Getting the Balance Right
College life revolves around getting the balance right, as such juggling responsibilities, ensuring that your education is at the very top of your priority list. Attending a course at third level is a big commitment, one which brings with it a personal onus on each individual to achieve and be independent, a sort of ‘who’s in the driving seat’ scenario. You are, you’re in charge entirely and are very much the maker of your own destiny, with huge help and support from CIT, but like any relationship, there has to be a little give and a little take.CIT is the leading college in Ireland for student partnership, partnership being the key word here. YOU are in control of your education, it is your responsibility to attend lectures, labs, and to have your college work handed up on time. You’re an adult now and you are solely responsible for yourself. Please remember this. Manage your time and get your college work done first so you can look after everything else. Organising a schedule can make your life much easier.
Taking Notes and Assignment Pointers
Taking notes is extremely important, and makes studying them afterwards much easier. There is no one given rule for taking notes, everyone has their own unique way of aiding the absorption of information. Some good tried and tested methods are getting into the habit of using shorthand notes during class, using numbers, abbreviations and simple little codes, will help you write down the notes faster and more concisely allowing you more time to get involved in the thinking process of the lecture. After class, it’s a good idea to write down those notes in full so that you can remember them better and they will be fresher in your mind for the next class. It’s good practice to review the previous lectures notes to help prepare you for the forthcoming class too.
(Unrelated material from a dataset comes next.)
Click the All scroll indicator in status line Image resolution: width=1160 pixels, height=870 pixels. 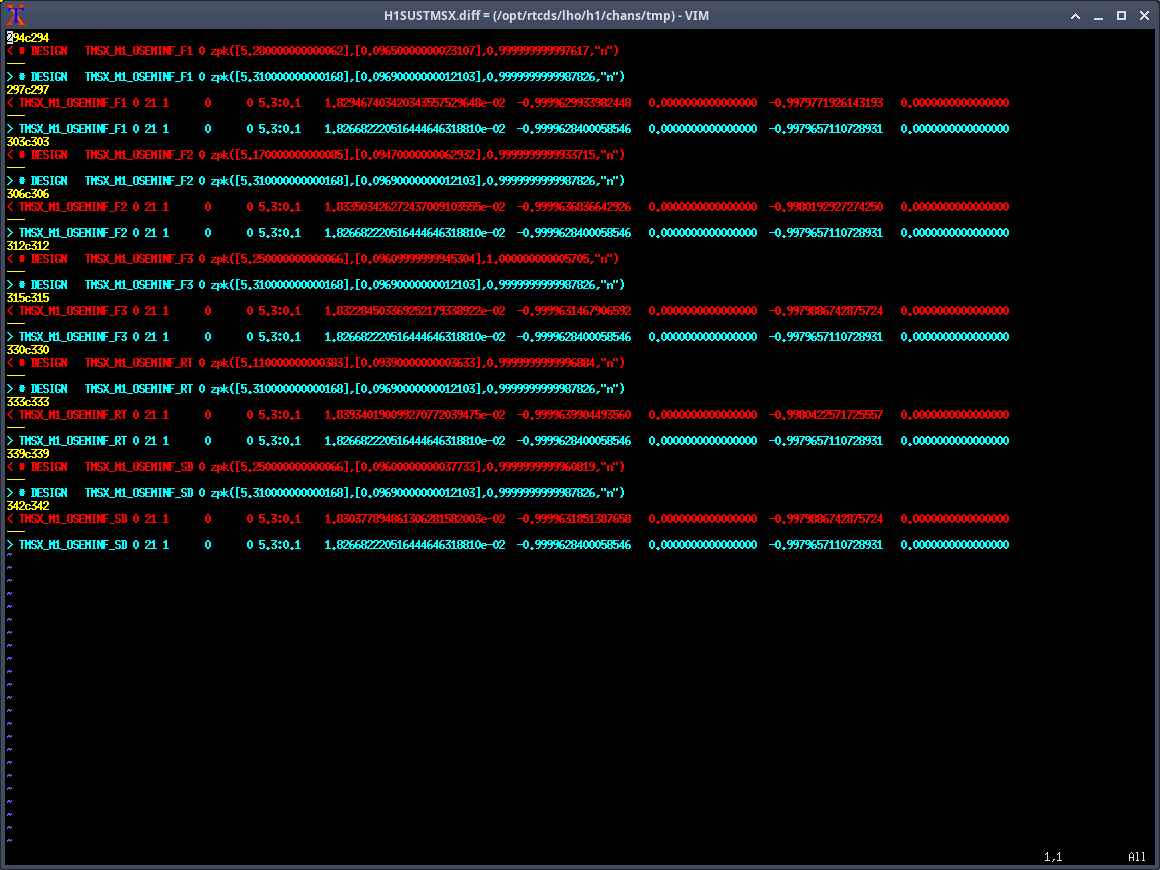(1136, 857)

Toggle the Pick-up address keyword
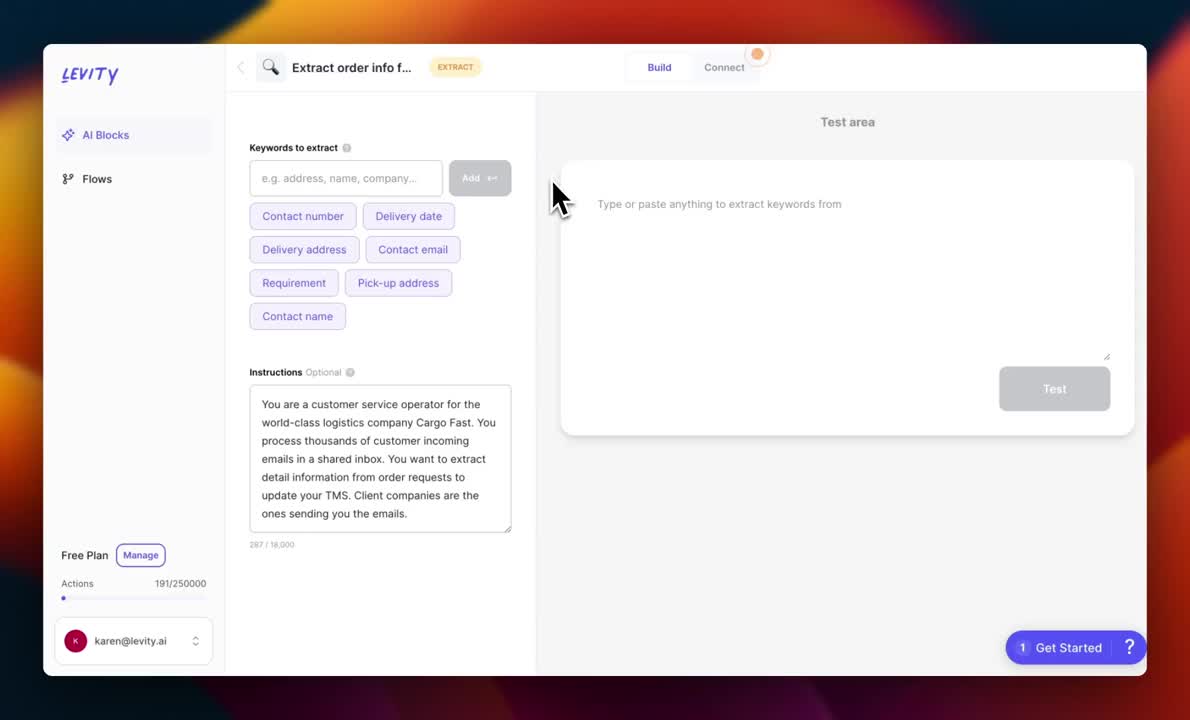tap(398, 283)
When you get an assignment, try to start it straight away, getting an introduction down is half the battle! If you are in a group project – agree on a timeline to complete your separate sections (helping each other along the way and conferring with each other regularly) so you can come together to craft the final submission.
You often hear things such as ‘they’re born presenters’, there’s no such thing. Confident and coherent public speaking comes with one thing, and one thing only, practice! Everyone’s first experience of speaking in front of a large audience is daunting, but as the cliché goes, the more you do it the easier it gets. When making presentations in front of your lecturer, class, or otherwise most importantly remember to breathe and take deep breaths. The beginning is always the hardest part. Don’t race through it like you can’t wait to get it over and done with, be sure to stay engaged with your audience from start to finish. Have some water before you begin and have some on hand during the presentation. A big tip is not to read from slides/cue cards, merely use them as a reference and to illustrate your points. If appropriate throw in a few personal anecdotes, everyone loves a good story, as long as it’s relevant to the subject matter of course.